SEC. RUMSFELD: Well, the president's said very correctly that we will stay there as long as we're needed and not a minute longer. Now, that part of the world tends not to be perfectly peaceful.
Q: It never will be, do you think?
SEC. RUMSFELD: It never will be, is my view. And do I think that when we leave, it will be a perfectly peaceful situation, no. I think it'll be a situation where the Iraqis have developed the ability to manage their situation from a security standpoint and we will have a mutual agreement that it makes sense now to bring down the coalition forces and leave.

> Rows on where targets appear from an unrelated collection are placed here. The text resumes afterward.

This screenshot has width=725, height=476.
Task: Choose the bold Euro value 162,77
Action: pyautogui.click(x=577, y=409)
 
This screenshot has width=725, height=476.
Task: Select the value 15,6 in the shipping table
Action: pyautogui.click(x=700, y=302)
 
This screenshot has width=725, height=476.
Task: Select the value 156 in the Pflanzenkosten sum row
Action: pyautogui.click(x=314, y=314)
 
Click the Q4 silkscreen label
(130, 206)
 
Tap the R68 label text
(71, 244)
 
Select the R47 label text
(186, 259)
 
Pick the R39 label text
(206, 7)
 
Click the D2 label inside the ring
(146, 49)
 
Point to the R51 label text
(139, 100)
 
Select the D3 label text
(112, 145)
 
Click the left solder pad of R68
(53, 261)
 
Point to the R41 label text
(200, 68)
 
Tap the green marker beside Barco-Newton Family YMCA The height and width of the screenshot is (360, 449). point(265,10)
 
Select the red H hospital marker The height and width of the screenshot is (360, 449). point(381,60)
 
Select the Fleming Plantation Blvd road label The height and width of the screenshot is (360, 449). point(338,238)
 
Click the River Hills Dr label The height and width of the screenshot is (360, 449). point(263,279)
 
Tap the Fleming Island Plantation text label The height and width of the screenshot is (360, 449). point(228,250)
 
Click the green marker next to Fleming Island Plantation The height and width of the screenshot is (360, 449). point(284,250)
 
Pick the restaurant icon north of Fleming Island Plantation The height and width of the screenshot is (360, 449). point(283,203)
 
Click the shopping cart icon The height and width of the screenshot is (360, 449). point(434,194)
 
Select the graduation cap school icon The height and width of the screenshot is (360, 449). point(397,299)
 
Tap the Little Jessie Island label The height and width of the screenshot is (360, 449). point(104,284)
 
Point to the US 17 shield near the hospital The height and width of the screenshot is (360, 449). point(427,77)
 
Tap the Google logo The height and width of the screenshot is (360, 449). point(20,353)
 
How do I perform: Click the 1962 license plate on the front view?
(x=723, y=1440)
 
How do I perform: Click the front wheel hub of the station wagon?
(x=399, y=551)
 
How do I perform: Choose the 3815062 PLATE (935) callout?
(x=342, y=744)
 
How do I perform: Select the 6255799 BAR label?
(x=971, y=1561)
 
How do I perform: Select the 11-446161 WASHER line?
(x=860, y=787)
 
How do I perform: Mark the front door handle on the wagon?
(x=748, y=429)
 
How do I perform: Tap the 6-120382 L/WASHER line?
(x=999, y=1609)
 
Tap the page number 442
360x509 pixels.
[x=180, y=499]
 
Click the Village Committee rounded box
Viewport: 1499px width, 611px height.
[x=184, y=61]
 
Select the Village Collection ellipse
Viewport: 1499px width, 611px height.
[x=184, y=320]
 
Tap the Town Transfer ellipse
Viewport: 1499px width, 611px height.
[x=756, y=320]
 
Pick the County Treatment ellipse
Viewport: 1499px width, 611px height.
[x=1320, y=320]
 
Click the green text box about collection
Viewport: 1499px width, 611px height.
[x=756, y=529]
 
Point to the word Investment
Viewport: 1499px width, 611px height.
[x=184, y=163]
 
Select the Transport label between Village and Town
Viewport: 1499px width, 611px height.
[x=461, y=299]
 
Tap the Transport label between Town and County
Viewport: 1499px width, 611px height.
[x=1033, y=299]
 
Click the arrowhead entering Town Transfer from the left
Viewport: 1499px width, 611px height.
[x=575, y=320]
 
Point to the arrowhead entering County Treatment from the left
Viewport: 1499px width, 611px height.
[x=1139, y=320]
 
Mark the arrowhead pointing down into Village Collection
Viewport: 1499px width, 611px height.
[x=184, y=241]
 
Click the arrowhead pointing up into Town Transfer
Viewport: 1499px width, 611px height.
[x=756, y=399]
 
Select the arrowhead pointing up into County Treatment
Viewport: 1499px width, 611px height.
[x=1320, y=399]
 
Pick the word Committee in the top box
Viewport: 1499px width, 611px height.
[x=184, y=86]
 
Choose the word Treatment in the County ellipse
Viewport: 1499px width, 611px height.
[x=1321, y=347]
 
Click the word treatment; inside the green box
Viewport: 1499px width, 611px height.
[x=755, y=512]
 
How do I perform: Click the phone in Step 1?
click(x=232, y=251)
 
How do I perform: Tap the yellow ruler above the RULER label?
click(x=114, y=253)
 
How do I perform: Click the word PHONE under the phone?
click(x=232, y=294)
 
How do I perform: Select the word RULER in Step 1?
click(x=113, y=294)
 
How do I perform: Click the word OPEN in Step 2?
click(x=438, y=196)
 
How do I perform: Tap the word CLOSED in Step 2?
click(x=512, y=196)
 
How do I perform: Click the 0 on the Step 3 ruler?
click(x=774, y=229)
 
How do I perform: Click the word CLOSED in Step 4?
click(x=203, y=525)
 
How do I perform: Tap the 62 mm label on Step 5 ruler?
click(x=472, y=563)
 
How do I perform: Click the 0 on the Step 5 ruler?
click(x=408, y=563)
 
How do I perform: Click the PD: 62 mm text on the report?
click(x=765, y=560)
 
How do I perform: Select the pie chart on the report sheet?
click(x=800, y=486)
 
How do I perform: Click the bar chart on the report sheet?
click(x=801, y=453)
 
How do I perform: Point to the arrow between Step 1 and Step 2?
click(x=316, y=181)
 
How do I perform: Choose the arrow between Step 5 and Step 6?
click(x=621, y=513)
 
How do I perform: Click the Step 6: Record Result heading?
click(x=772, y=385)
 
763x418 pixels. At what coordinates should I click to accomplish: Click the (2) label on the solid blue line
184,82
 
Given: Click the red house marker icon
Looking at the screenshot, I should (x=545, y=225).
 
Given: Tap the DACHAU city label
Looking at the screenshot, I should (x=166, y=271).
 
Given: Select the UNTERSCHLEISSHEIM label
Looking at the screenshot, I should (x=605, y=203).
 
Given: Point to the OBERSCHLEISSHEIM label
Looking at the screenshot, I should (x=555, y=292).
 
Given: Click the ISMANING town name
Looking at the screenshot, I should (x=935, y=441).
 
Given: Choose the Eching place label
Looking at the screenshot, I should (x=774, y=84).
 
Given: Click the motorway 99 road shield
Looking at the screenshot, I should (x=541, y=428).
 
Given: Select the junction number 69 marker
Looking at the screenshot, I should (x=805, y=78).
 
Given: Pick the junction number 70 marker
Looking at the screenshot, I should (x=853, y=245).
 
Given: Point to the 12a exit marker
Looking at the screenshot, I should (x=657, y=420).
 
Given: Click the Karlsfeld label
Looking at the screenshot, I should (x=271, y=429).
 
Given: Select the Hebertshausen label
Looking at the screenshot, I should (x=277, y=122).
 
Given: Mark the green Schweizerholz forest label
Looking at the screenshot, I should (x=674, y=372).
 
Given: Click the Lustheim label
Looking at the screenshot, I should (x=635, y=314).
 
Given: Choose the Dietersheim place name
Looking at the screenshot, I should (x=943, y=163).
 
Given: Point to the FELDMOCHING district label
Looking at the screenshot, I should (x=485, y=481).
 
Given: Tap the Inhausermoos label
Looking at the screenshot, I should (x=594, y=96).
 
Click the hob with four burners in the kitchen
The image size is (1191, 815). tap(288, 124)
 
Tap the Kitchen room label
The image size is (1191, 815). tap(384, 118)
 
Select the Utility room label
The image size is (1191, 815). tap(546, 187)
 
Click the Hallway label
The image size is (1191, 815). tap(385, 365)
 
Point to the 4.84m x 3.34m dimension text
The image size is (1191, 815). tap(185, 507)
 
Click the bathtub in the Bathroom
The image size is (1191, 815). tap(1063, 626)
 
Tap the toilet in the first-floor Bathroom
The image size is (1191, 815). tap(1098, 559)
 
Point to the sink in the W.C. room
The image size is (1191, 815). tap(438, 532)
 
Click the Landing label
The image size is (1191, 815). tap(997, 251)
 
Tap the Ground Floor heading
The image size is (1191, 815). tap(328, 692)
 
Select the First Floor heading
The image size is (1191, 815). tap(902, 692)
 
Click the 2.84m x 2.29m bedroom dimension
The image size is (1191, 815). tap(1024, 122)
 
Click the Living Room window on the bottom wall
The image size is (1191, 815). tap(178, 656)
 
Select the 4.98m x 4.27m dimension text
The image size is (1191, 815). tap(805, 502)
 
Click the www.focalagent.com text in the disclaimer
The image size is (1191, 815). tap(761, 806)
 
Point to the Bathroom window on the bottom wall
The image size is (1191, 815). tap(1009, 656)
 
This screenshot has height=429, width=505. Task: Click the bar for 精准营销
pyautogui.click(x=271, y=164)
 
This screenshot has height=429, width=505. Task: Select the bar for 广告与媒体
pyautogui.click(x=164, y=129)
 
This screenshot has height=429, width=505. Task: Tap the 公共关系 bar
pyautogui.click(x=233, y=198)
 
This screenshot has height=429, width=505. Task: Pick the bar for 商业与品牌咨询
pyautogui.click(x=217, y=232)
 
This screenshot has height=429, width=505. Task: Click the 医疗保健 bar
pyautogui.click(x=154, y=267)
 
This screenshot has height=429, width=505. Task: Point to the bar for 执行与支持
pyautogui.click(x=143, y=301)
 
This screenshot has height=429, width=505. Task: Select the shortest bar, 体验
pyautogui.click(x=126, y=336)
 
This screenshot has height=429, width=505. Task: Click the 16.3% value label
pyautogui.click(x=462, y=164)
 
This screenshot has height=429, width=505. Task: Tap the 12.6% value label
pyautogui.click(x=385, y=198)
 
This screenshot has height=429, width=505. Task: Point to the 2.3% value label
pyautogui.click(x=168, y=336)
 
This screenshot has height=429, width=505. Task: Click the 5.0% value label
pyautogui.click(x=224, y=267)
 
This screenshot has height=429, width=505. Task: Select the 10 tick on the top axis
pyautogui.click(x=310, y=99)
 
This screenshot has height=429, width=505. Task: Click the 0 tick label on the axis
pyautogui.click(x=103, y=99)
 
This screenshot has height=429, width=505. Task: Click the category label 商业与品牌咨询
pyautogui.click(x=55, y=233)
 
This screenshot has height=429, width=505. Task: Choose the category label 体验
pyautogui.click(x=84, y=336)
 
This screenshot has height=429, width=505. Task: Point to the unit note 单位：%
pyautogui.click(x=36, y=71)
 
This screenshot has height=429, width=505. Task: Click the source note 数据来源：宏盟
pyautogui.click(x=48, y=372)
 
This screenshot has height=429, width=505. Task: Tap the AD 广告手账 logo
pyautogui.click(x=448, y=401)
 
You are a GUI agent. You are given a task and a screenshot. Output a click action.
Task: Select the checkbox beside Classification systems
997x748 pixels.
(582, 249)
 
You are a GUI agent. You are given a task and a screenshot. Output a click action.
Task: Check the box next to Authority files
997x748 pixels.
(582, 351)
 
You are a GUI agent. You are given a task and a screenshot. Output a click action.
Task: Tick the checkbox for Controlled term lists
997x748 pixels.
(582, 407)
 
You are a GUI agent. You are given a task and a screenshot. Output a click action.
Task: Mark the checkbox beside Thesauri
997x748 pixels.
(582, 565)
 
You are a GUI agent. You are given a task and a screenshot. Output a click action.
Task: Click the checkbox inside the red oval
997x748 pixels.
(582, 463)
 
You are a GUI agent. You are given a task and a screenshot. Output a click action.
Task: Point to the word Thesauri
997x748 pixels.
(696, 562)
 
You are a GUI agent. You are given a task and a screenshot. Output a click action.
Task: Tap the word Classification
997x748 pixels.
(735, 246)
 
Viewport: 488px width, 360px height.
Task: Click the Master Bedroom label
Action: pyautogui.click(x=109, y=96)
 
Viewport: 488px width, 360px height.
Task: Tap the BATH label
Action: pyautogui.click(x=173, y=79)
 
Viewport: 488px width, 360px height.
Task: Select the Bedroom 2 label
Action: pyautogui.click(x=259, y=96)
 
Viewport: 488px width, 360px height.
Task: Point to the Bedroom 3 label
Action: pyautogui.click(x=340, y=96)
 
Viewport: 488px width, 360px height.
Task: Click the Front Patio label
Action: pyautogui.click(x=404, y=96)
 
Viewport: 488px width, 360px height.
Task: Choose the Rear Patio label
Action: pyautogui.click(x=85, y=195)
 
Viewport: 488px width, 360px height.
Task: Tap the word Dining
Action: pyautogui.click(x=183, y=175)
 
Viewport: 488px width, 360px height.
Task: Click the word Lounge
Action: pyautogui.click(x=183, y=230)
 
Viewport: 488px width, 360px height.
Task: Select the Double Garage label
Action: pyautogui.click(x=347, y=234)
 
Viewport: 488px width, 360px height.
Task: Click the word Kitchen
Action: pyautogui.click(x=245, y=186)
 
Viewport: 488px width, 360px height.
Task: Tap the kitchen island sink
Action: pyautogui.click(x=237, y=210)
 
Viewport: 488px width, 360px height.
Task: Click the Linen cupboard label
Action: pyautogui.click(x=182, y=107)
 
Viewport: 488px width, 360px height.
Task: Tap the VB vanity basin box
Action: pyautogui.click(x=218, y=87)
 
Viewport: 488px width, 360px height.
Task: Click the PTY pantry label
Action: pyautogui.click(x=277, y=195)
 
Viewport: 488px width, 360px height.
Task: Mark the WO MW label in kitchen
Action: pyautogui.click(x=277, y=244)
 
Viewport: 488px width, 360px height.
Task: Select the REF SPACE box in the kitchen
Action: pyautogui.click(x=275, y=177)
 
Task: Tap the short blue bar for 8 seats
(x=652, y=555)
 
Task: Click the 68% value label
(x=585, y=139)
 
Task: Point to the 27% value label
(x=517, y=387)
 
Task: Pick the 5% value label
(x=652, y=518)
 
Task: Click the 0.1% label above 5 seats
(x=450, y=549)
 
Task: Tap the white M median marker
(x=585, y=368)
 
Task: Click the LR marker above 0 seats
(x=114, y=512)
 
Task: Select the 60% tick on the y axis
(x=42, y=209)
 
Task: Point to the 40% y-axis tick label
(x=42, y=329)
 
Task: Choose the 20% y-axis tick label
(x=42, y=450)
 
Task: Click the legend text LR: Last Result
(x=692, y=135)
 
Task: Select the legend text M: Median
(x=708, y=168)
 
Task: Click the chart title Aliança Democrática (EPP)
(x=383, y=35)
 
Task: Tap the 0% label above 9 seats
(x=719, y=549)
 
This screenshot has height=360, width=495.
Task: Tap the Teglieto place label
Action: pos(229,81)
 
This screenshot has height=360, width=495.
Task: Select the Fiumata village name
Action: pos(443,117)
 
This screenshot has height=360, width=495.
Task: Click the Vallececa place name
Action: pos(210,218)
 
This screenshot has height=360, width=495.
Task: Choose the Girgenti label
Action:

Q: Could that be as early right after the elections? There is some buzz that may be right after the elections, we may see a -
SEC. RUMSFELD: Oh, no. No, no.
Q: Start pulling out?
SEC. RUMSFELD: No. We've already started. We had over 150,000 troops there originally and we're down to 137 right now - 137,000.
Q: Do you think we'll see more right after the elections being pulled out?
SEC. RUMSFELD: It depends totally on the security situation in the country. And we would, of course, be working with our coalition forces and bring them down at the same time we would be bringing down our own forces. And at the same time, the Iraqi Security Forces will be increasing.
They're over 100,000 [Total BS] now getting towards 150,000 by the end of this year in anticipation of the elections and then they'll go still higher or thereafter and at some point, they will be sufficient to do the job.